Герр Урбах, поцеловав жене пальцы, опустился рядом с ней на диван. Дом погружался в безмолвие. Больная нога фрау Урбах покоилась на расшитой бисером скамеечке. Костяные крючки мягко шевелились, сдерживаемые пушистой шерстью вязанья. Герр Урбах пристально вглядывался в твердый, облитый бледным светом профиль жены.
– Как вы жестоки, – сказал он, – как жестоки!
– Уйдите отсюда, – отозвалась она, помолчав.
Он встал и хрустнул пальцами.
– Я сделал бы это без вашего приглашения…
Бибабо молчала. Нижняя челюсть мартышки бесчувственно задрала вверх реденькую седую бороденку, и желто-красный янтарный глаз жарко таращился на луну, глядевшую под стол, в игрушки. Ни одного движения, ни одного звука из всей кучи живых – конечно, живых – душ и сокровищ.
Бедная Мари!
Она вскочила, выхватила из-под стола бибабо и, стукнув ее головой о подоконник, швырнула в сад.
– Глазей там на свою дуру луну!
Потом опустила шторы, и темнота видела, как на постели дергалось что-то закутанное в одеяло.
Утром Мари разбудил отец:
– Вставай. Хочешь поехать на море?
Она подпрыгнула на кровати, одеяло скатилось с нее; жаркая от сна, порозовелая, всклокоченная, она сжала отца со всей силой цепких рук и пахнула ему в лицо:
– Я на тебя не сержусь. Я знаю, что пансион выдумал не ты. Ведь правда – не ты?..
Шаги становятся тверже
Простор, простор и свет.
Ветер несет жгущий, колючий песок с юга на запад, с гладкой желтой доски берега в море. Медлительные гребешки низеньких волн приглаживают покойную воду, забегают на песок, взбивают его буклями, расчесывают, красят чем-то красным и прозрачной слюдяной пеленою катятся назад в море. Красная полоса на песке розовеет, наливается желтком, исчезает.

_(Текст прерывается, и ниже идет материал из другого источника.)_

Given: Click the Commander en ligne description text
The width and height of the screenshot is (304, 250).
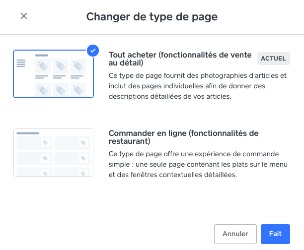Looking at the screenshot, I should pos(199,164).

Облака переворачиваются с боку на бок, потягиваются и застывают: смотрятся в море. С неба падает густая синева, все быстрей и быстрей мчится, рябит неисчислимой синей дробью, и рябизна дроби, беззвучно отскочив от воды, несется вверх, к облакам, выше их, в бездонь синевы, в небо.
Гладкая желтая доска пляжа упирается далеко в горизонт, и туда бежать, бежать, бежать – нет сил и нет конца. Из-за сияющей черты, странно далекой – как хватает человеческого глаза? – черты, может быть моря, может быть неба, против ветра, в промежутки между порывами его, веют запахи какой-то смолистой и соленой коры, а вот – рыбы, вот – свежего, парного молока.
Зажмуриться и закружиться на одном месте, а потом погадать, какой цвет увидишь, если лицом к морю откроешь глаза, – не угадать ни за что. Сизый, голубой, стальной, синий, а где-то пятно серого, вон бирюзовый, вон зеленый.
Мчаться по пляжу, запрокинув голову, взметнув вверх руки или распахнув их, как для объятья, едва касаясь голыми ногами накаленного песка, подставляя все тело колючим его иглам, брошенным ветром, который жжет, прожигает до самых костей. В ушах – медные вздохи воды, где-то за глазами, в голове, в глубине ее – возмущенной, горячей – немеркнущие искры, пламенеющие полосы и нити света.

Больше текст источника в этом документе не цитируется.